WAM Capital Limited | ABN 34 086 587 395 | Level 11, 139 Macquarie Street, Sydney NSW 2000 | GPO Box 4658, Sydney NSW 2001 Telephone No (02) 9247 6755 | Facsimile No (02) 9247 6855 | Email [email protected] | Website www.wamfunds.com.au
WAM Capital Limited (ASX: WAM) Merger with Premium Investors Limited (ASX: PRV)
Frequently Asked Questions
Each Premium shareholder who elects to receive scrip consideration will also be issued one WAM Capital option (WAMO $1.60 expiry 31 July 2013) for each new share issued.
Based on the NTA for each of WAM Capital and Premium as at 31 August 2012, each Premium shareholder would receive approximately one new WAM Capital share and one WAM Capital option for each two Premium shares they hold[*] .

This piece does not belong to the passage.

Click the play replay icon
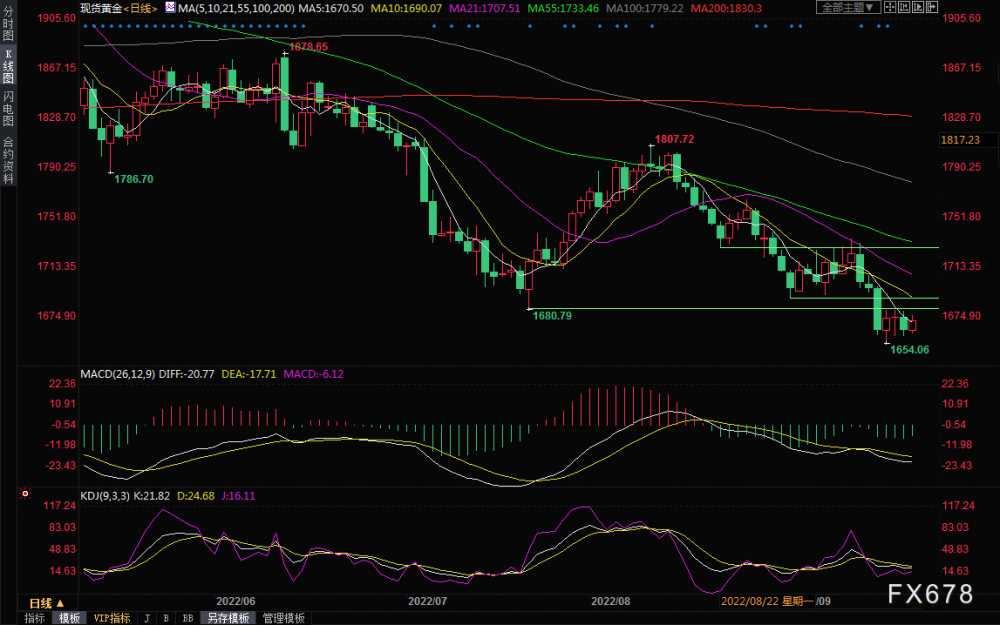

* Based on pre-tax NTA as at 31 August 2012 excluding deferred tax assets and including estimated transaction costs
Q. Why is WAM Capital offering those who elect to receive shares a WAM Capital option?
A.
WAM Capital’s current capital structure is one ordinary share and one option for each shareholder. The provision of an option reflects the recent bonus option issue made to existing shareholders and the terms of the placement completed in August 2012.
Q. Is the merger recommended by the Board of Premium?
A.
The independent Directors of Premium unanimously recommend the merger to Premium shareholders.
Treasury Group, the investment manager of Premium, also supports the merger.
Q.
What is the impact on WAM Capital post the merger?
A.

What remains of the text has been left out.